Ces nombreuses opérations ne doivent pas cacher la véritable préoccupation qui est la mienne – au-delà de la préoccupation humaine : le maintien en condition opérationnelle (MCO) de nos appareils, qui garantit la disponibilité de nos équipements et le moral de nos équipages. Cette « bataille du MCO », nous l’avons en partie gagnée. J’en veux pour preuve le fait que depuis près de sept mois, nous volons en permanence en Libye et en Afghanistan et sur tous les théâtres que j’ai rappelés, avec une disponibilité de l’ordre de 95 %.
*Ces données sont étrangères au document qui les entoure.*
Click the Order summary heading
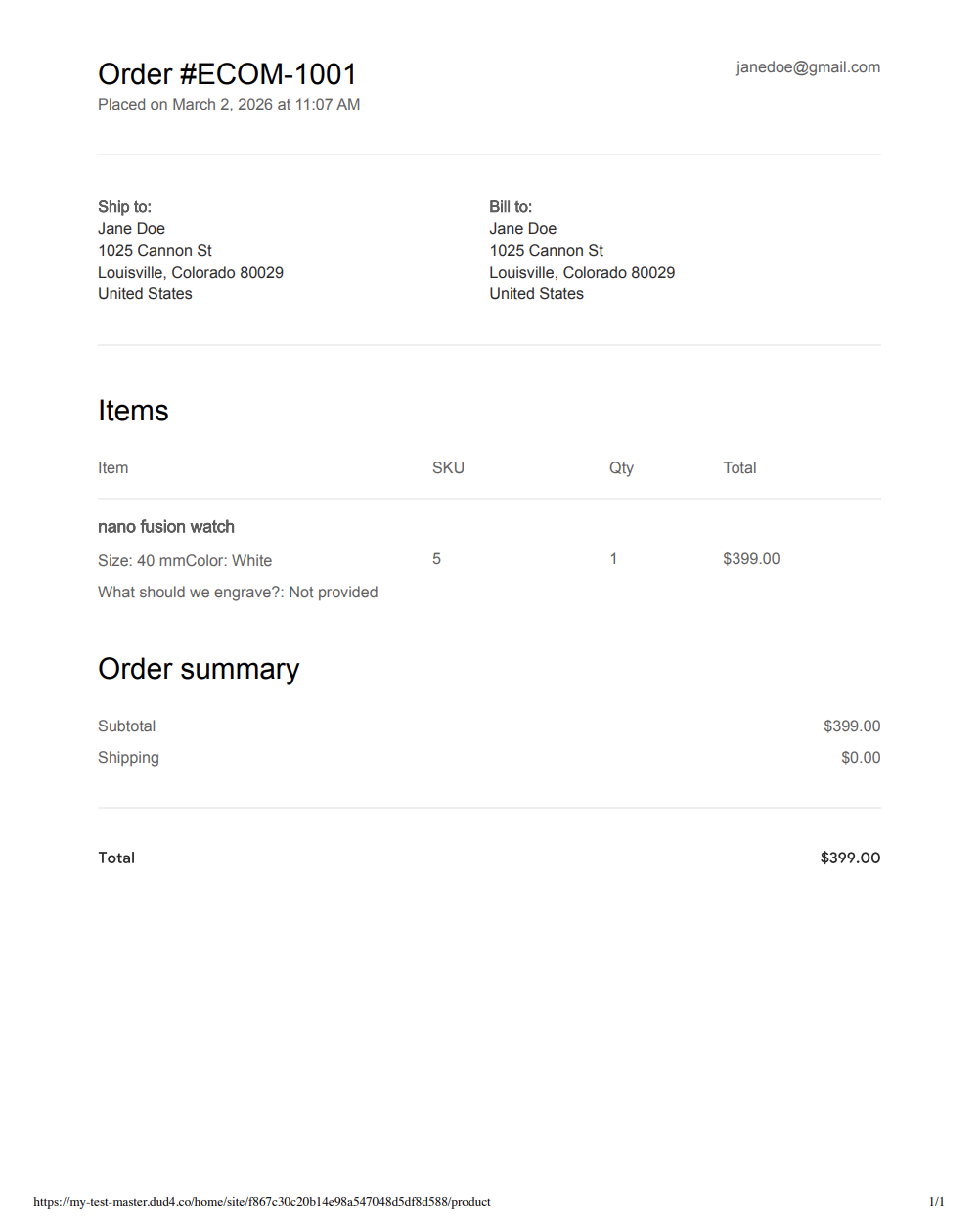This screenshot has width=980, height=1232. point(199,669)
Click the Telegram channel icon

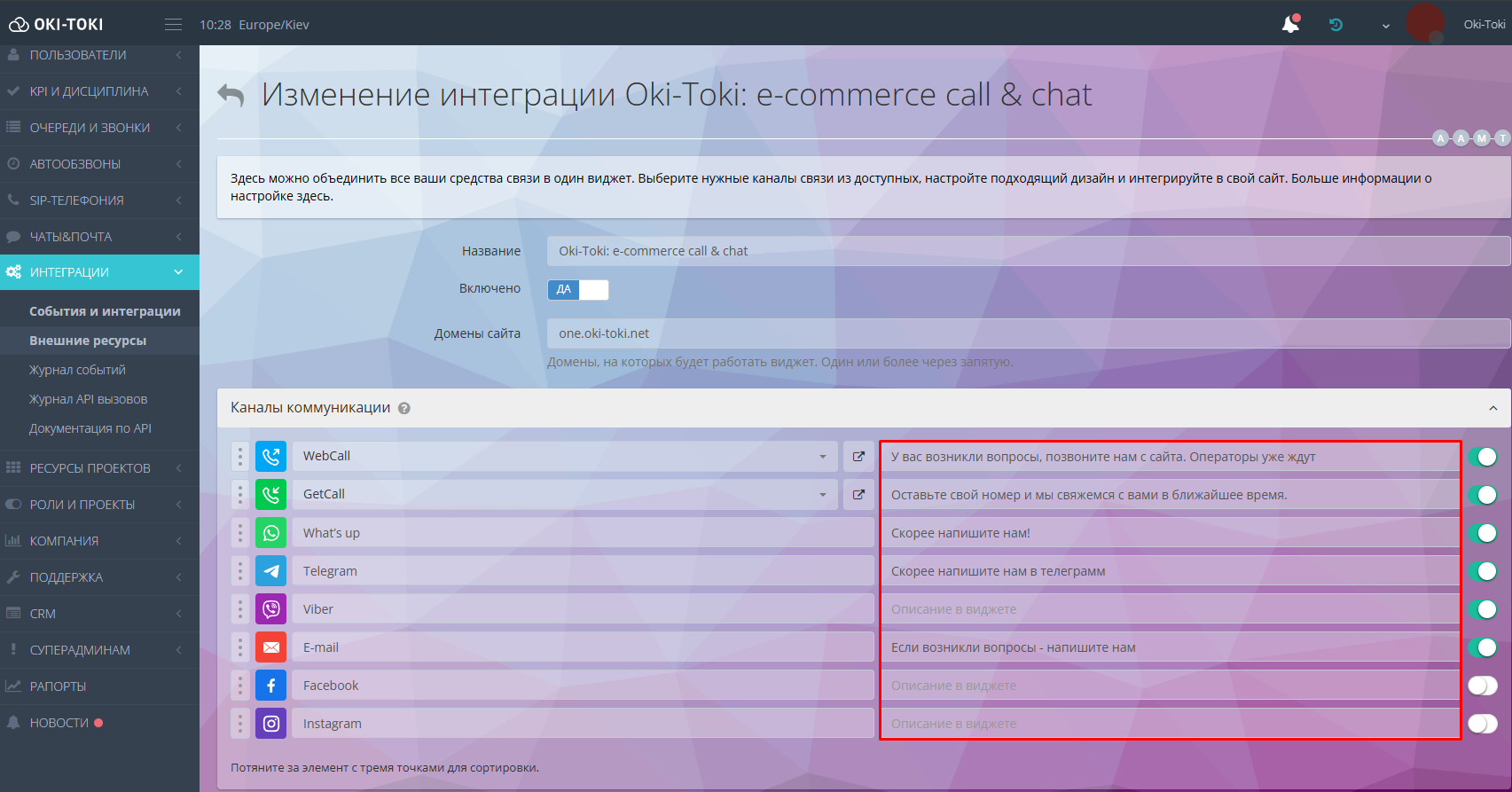click(x=271, y=571)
Cet effort a évidemment un prix et une influence sur l’entraînement et la régénération de nos forces. Ainsi nos jeunes ont-ils moins volé que nous ne l’avions prévu : de 110 à 130 heures pour les pilotes de chasse, alors que nos objectifs sont de l’ordre de 180 heures, conformément aux standards de l’OTAN. Dans le cadre des perspectives pour 2012, je considère qu’il est prioritaire de donner à nos jeunes pilotes les moyens de s’entraîner et de se préparer aux opérations futures avec le même niveau de compétence que leurs anciens, même si l’expérience de ces derniers est déjà pour eux un facteur de motivation. À cet effet, nous avons besoin des crédits de MCO prévus dans le décret du recomplètement du budget OPEX, dit « décret d’avance sur les OPEX ». Notre demande est de l’ordre de 120 millions d’euros. Mais il ne faut pas se leurrer, la régénération doit s’inscrire sur un plus long terme, c’est-à-dire au-delà de 2012. À ce stade, j’évalue à une cinquantaine de millions d’euros l’effort supplémentaire qui sera demandé. Il conviendra de le confirmer en 2012.
Il est clair que les résultats d’aujourd’hui sont directement la conséquence des efforts que nous avons consentis hier et du soutien que vous nous avez apporté pour gagner la bataille de la disponibilité et du MCO. D’importantes réformes ont été menées, dont le déplacement d’un certain nombre d’instances comme celui de la structure intégrée de maintien en condition opérationnelle des matériels aéronautiques de la défense (SIMMAD) vers Bordeaux, ou la concentration des moyens en pôles de compétences. Mais nous n’aboutirons que si nous menons une politique constante, en particulier en ce qui concerne les ressources financières et humaines.
J’en viens à l’état des lieux de la réforme. On aurait tort d’oublier que toutes ces opérations sont vécues par notre personnel sur un fond de restructurations profondes.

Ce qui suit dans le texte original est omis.